From plaintiff's continued failure to produce the information sought from him, after three hearings and the imposition of monetary sanctions, I am convinced that he does not intend to comply with this court's orders. Although this lawsuit was begun more than seven months ago, defendant still does not know more than the vaguest outline of plaintiff's claim against it. As I explained to him at the various hearings, it is the obligation of a person who brings a lawsuit to respond to discovery requests so as to enable the persons sued to know what it is they must defend against. Plaintiff's unwillingness to fulfill this basic obligation deprives him of the right to use this court for the resolution of his claims against defendant.
ORDER
IT IS ORDERED that plaintiff's complaint is DISMISSED, with prejudice, for plaintiff's failure to comply with the discovery orders of this court.
BY THE COURT:
/s/ Barbara B. Crabb
BARBARA B. CRABB
District Judge
After preliminary examination of the briefs, the court notified the parties that it had tentatively concluded that oral argument would not be helpful to the court in this case. The notice provided that any party might file a "Statement as to Need of Oral Argument." See Fed.R.App.P. 34(a); Circuit Rule 34(f). Appellant has filed such a statement and requested oral argument.
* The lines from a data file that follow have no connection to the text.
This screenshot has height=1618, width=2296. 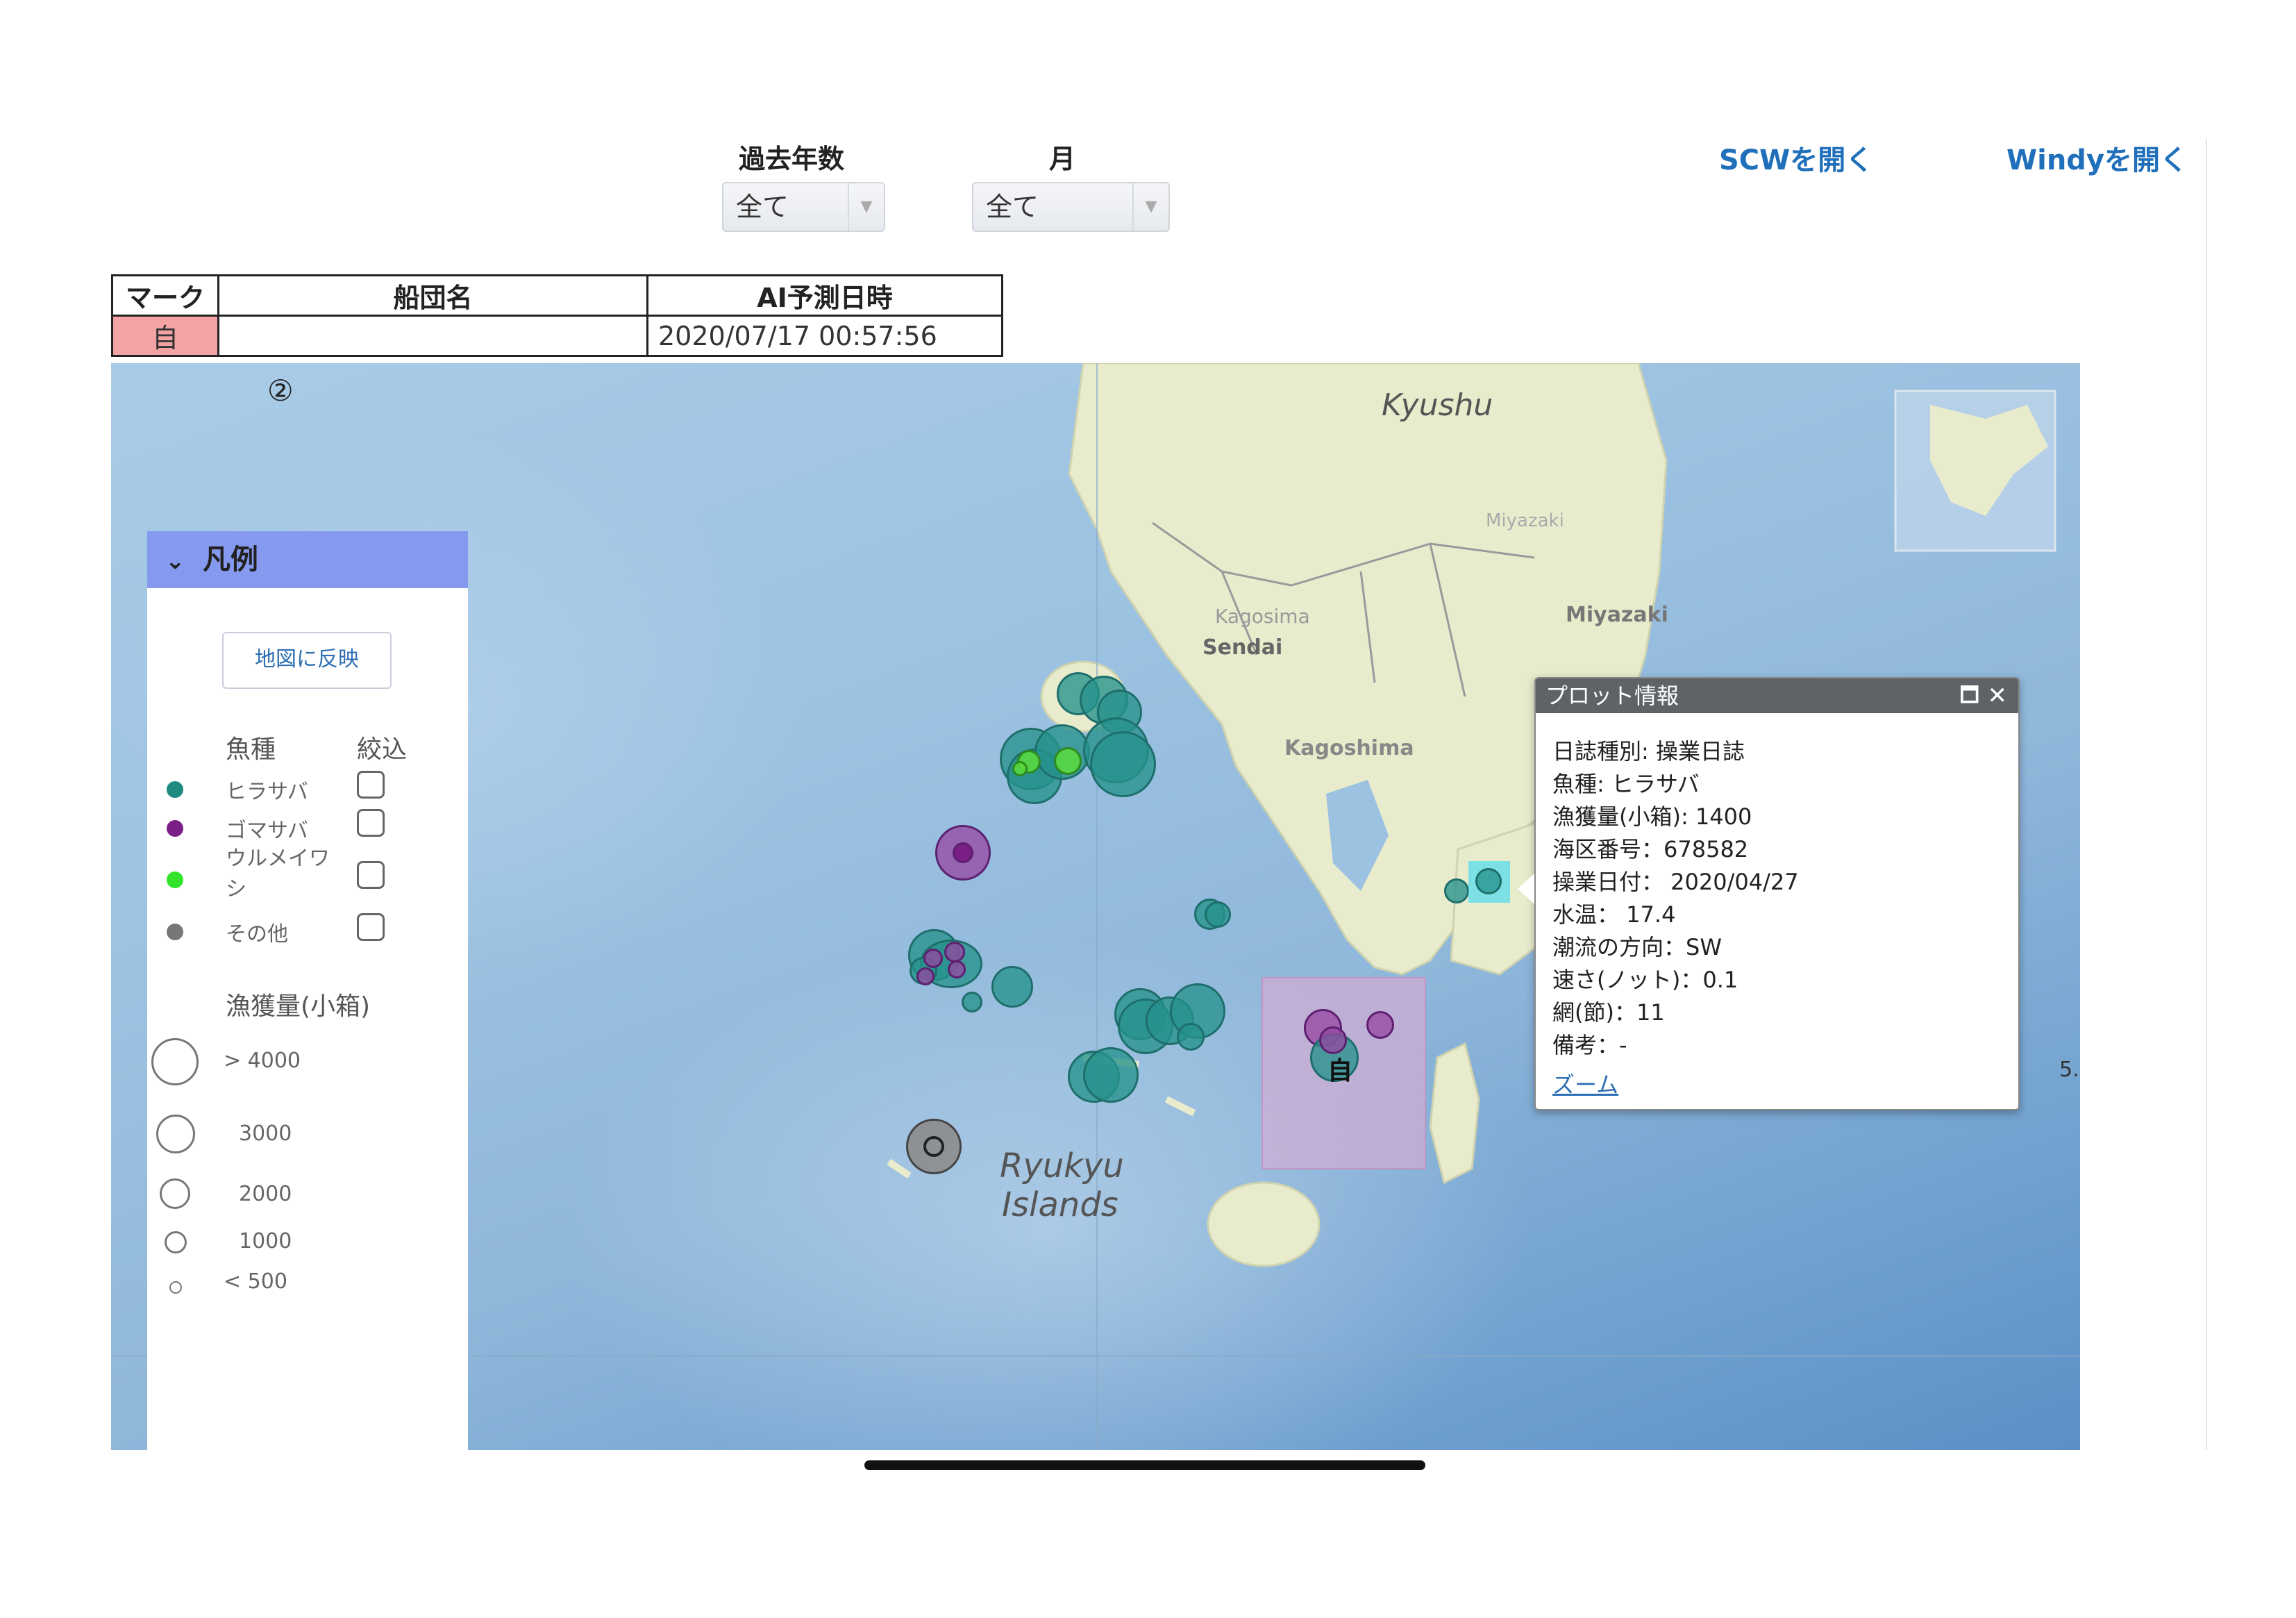 What do you see at coordinates (1340, 1071) in the screenshot?
I see `own-mark-label: 自` at bounding box center [1340, 1071].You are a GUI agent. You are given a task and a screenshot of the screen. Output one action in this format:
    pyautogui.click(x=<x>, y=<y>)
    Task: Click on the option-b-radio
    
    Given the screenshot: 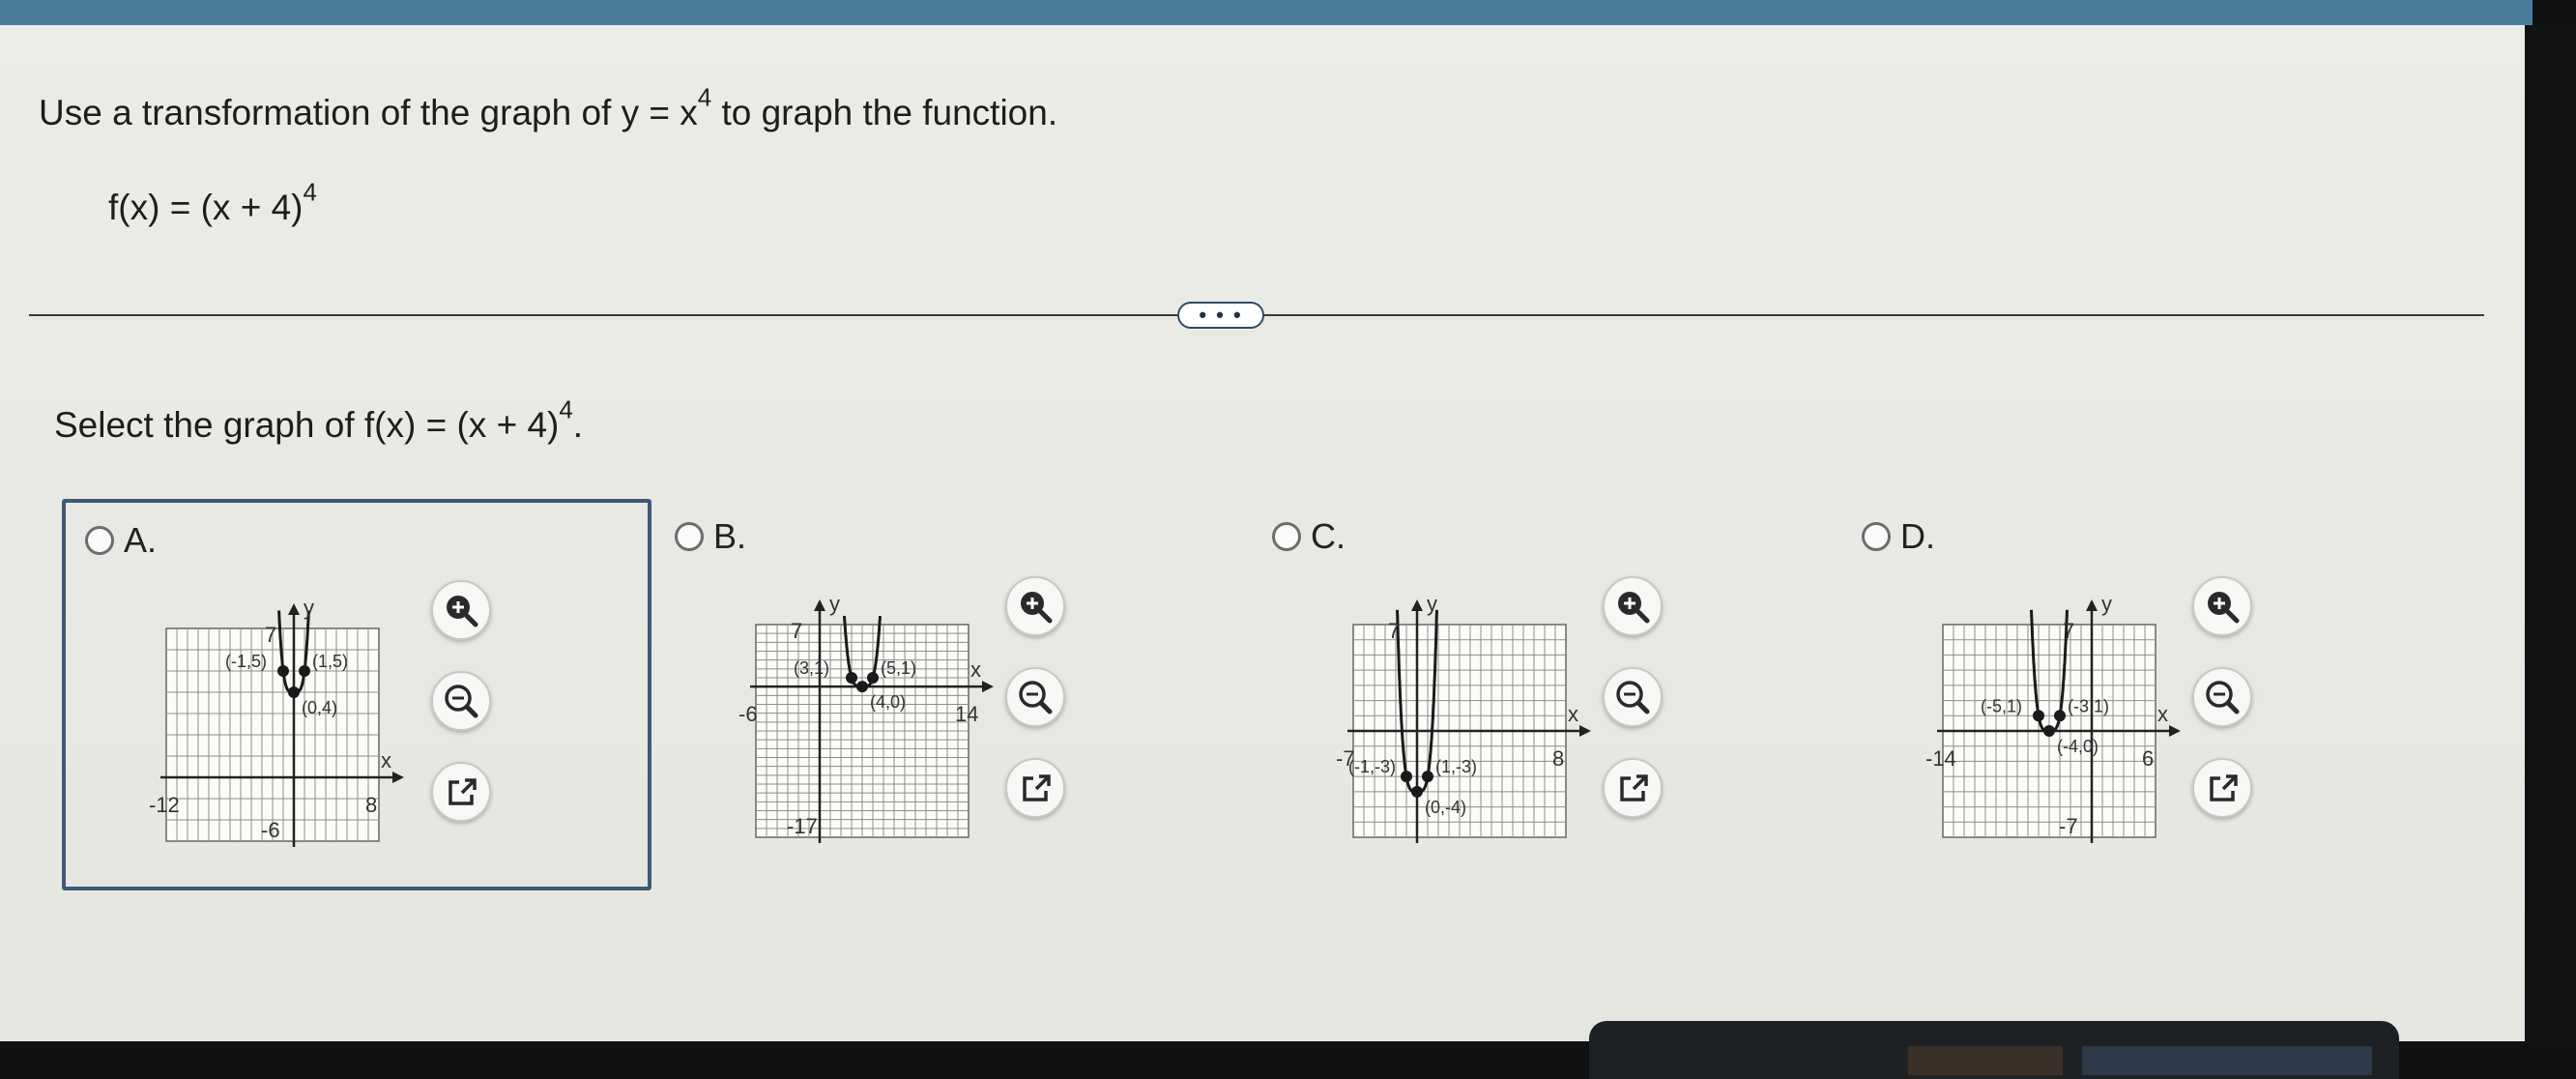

Upon consideration of that statement, the briefs, and the record, the request for oral argument is denied and the appeal is submitted on the briefs and record
Woodard generally mentions the "bill of costs." We need not address this issue because the district court ruled on the defendant's bill of costs after Woodard filed his notice of appeal, and Woodard has not filed a separate notice of appeal concerning the "bill of costs."